Røkke O, Wasmuth H H, Abendstein H, Moland J H, Danielsen S
Kirurgisk avdeling, Nordland Sentralsykehus.
Tidsskr Nor Laegeforen. 1992 Aug 30;112(20):2640-1.
We describe a patient with acute intestinal ischemia successfully treated with embolectomy of the superior mesenteric artery. Over the last four years, 11 patients with the same disease were treated with bowel resection at Nordland Regional Hospital. The mortality rate after bowel resection was 45%. Long duration of symptoms, and high frequency of associated cardiovascular disease was characteristic. In elderly patients with acute abdominal pain and cardiovascular disease, a diagnosis of acute mesenterial ischemia should be seriously considered.
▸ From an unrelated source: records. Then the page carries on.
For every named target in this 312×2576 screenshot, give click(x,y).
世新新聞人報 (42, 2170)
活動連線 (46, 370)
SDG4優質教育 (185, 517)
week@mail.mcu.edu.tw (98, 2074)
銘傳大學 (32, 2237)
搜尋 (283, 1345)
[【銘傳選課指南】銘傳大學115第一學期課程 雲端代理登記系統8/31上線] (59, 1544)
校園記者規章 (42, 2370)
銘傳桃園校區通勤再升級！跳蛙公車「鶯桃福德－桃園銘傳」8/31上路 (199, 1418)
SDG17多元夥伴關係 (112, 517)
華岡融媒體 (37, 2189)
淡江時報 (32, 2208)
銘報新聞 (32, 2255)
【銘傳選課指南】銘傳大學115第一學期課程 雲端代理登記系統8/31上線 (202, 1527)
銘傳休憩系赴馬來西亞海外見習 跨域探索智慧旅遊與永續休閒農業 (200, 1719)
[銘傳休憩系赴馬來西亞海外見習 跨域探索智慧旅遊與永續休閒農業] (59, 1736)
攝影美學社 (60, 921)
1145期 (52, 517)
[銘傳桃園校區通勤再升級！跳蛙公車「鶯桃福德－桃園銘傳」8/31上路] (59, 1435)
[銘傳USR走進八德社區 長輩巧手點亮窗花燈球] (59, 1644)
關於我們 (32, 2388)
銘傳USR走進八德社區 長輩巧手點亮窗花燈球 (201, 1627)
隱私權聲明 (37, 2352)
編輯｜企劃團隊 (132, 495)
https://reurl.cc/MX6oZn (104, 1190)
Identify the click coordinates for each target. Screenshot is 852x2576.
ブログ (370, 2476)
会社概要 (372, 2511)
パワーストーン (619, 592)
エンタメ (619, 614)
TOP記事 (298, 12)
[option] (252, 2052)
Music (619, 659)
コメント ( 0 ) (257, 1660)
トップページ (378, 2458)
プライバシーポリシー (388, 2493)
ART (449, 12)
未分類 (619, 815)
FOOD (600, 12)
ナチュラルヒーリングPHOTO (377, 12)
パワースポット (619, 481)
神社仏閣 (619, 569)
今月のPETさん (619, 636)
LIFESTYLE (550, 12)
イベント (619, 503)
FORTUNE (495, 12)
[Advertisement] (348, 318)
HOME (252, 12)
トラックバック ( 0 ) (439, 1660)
In patients with acute mesenteric ischemia and no bowel necrosis, embolectomy must be considered in preference to bowel resection.
我们描述了一名成功接受肠系膜上动脉取栓术治疗的急性肠缺血患者。在过去四年中,诺德兰地区医院有11名患有相同疾病的患者接受了肠切除术治疗。肠切除术后的死亡率为45%。症状持续时间长以及相关心血管疾病的高发病率是其特点。对于患有急性腹痛和心血管疾病的老年患者,应认真考虑急性肠系膜缺血的诊断。对于患有急性肠系膜缺血且无肠坏死的患者,必须优先考虑取栓术而非肠切除术。